Safety a shared responsibility

Michael Bailey headshot

TCCI Chief Executive Michael Bailey

The most important reasons for workplace safety are people getting home safely, just like the advertisements portray.

And all good Tasmanian businesses know the importance of good Work, Health & Safety practices.

Providing a safe workplace, with all the required processes, training and procedures, is a critical requirement of modern business.

Because all businesses, which employ people, however large or small, develop major connections with their staff.

Keeping people safe is the aim of all Tasmanian industries, particularly ones that carry inherent dangers, for example in mining or construction.

And the best businesses foster a “partnership” between staff and management to ensure that workplace safety standards are both set and maintained.

However, I believe that the lack of application of the concept of mutual responsibility is a major downfall in the interpretation of the Work Health and Safety Act.

Let me give you a real example … this is not unique, because we hear similar stories all too often.

One of our members has an established, expensive and compliant WHS system in their workplace.

They can show that their system and regular training of staff fulfils the requirements under the Act properly and professionally.

This business had a worker undertake a maintenance task in a fashion that was clearly contrary to their processes and the training that the staff member had received. The staff member was unfortunately hurt.
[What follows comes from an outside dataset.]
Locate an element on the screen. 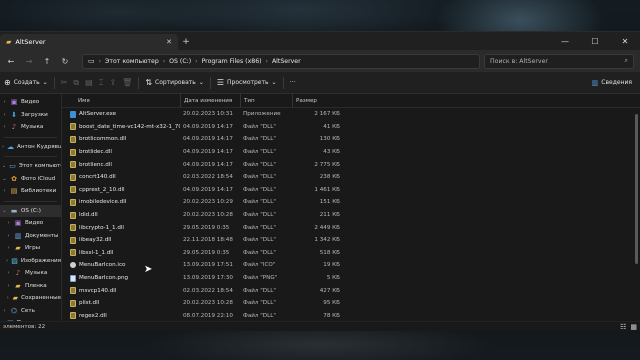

The business did the right thing and reported the incident to WorkSafe immediately and undertook an investigation.

It was established that the worker knew what he was doing was wrong, that it was against the training he had received and against the process that he had signed. But the business was still prosecuted by WorkSafe.

Yes you heard me right, the business was fined.

How the heck is this fair? The business has done everything in their power to provide a safe workplace. The worker was in the wrong and yet the business was fined.

It begs the question, from a regulation point of view, what was the point in undertaking the long and expensive WHS journey in the first place.

If the outcome was always going to be a fine against the business, why bother?

The reason we bother is that the vast majority of businesses and business owners want to have safe workplaces.

But under the act is the capacity for the regulator to proceed against a worker if it is determined that they were at fault.

Guess how many times this has happened in Tasmania … has it ever?

You guessed it… not once (according to the regulator itself).

I recently asked SafeWork Australia’s Maree Boland (currently undertaking a review into the Act) how many times had a worker been prosecuted rather than a business, nationally.

She told me that to the best of her knowledge, in each jurisdiction around the country, it had happened only twice.

And the fines were for horrible hazing situations including where a worker was set on fire.

I am completely sick of businesses being held responsible for every action of their employees regardless of the worker’s mutual responsibility at work.

It is time for workers to be held to account if they do not follow established, and fairly trained, processes and procedures.

When a business provides a complementary WHS system, proper training and refreshers, they should be protected under the act if a worker does not comply.

The TCCI strongly supports the WHS principals and we are striving to ensure that all workers return home at the end of the day safe and unhurt.

But it must be clear that the worker has a role in this aim too.